═════ Extracted information ═════

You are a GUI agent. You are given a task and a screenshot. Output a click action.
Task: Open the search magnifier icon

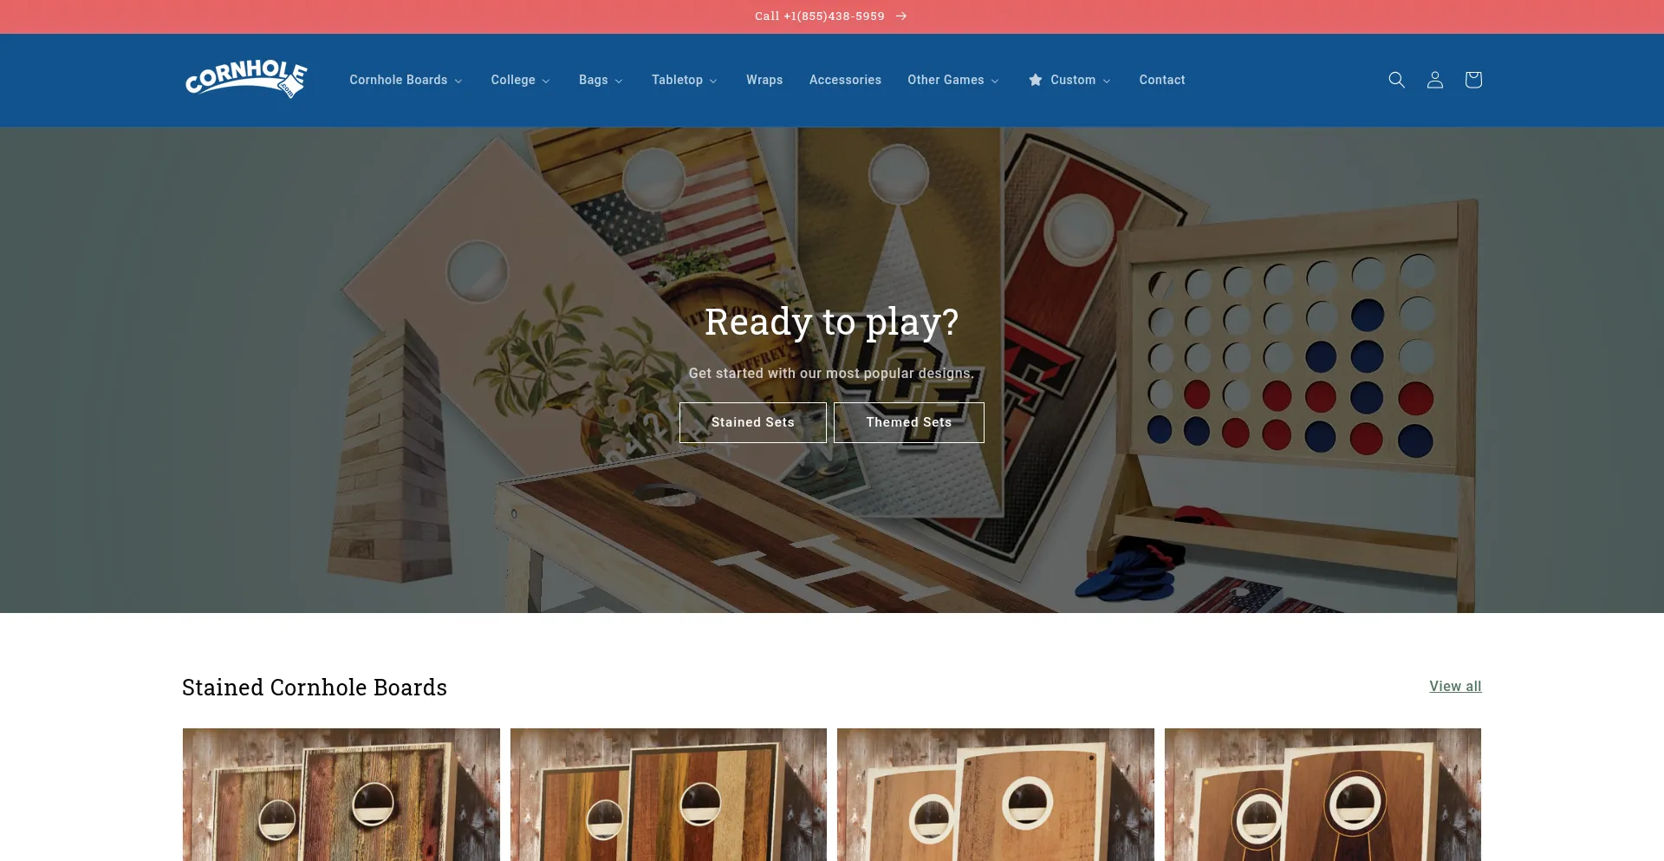(1396, 80)
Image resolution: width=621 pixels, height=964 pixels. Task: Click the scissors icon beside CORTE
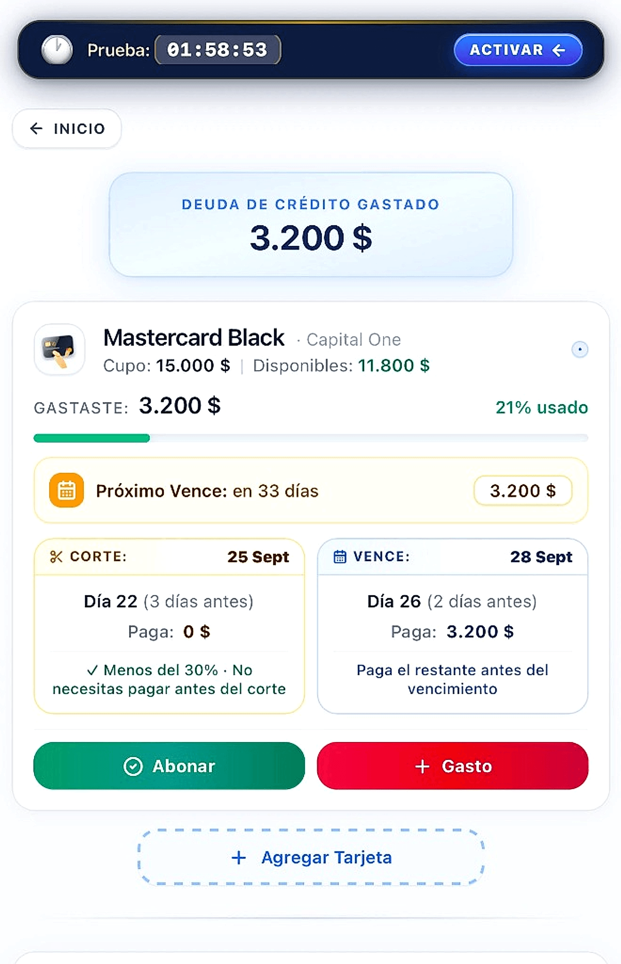pos(56,557)
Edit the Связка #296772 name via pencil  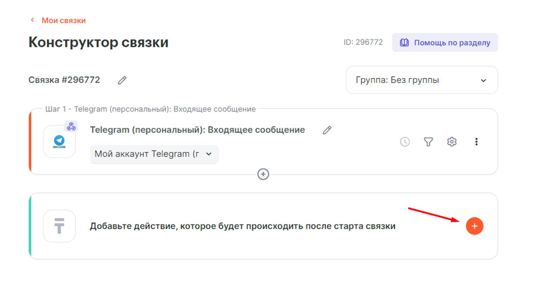point(122,80)
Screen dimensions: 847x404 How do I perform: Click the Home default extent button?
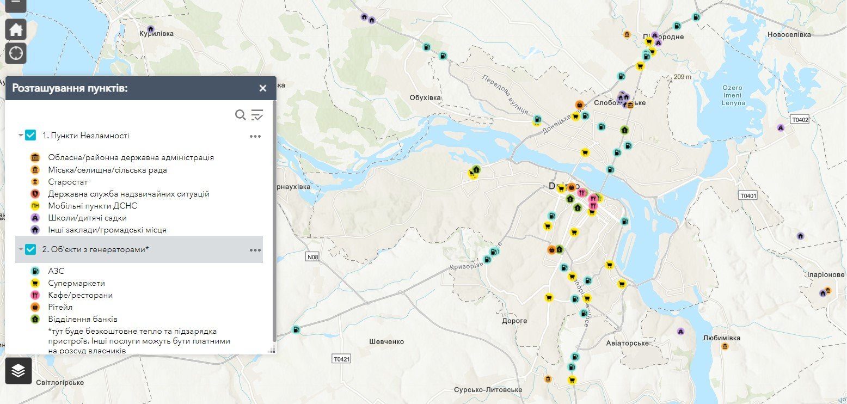(x=16, y=29)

═════

Your assignment = Retype, exactly and only, the lines from the one containing "Screen dimensions: 847x404" through the end of the entries, both ends included, and omit all pictures.

Completed exercise =
Screen dimensions: 847x404 How do I perform: Click the Home default extent button?
(x=16, y=29)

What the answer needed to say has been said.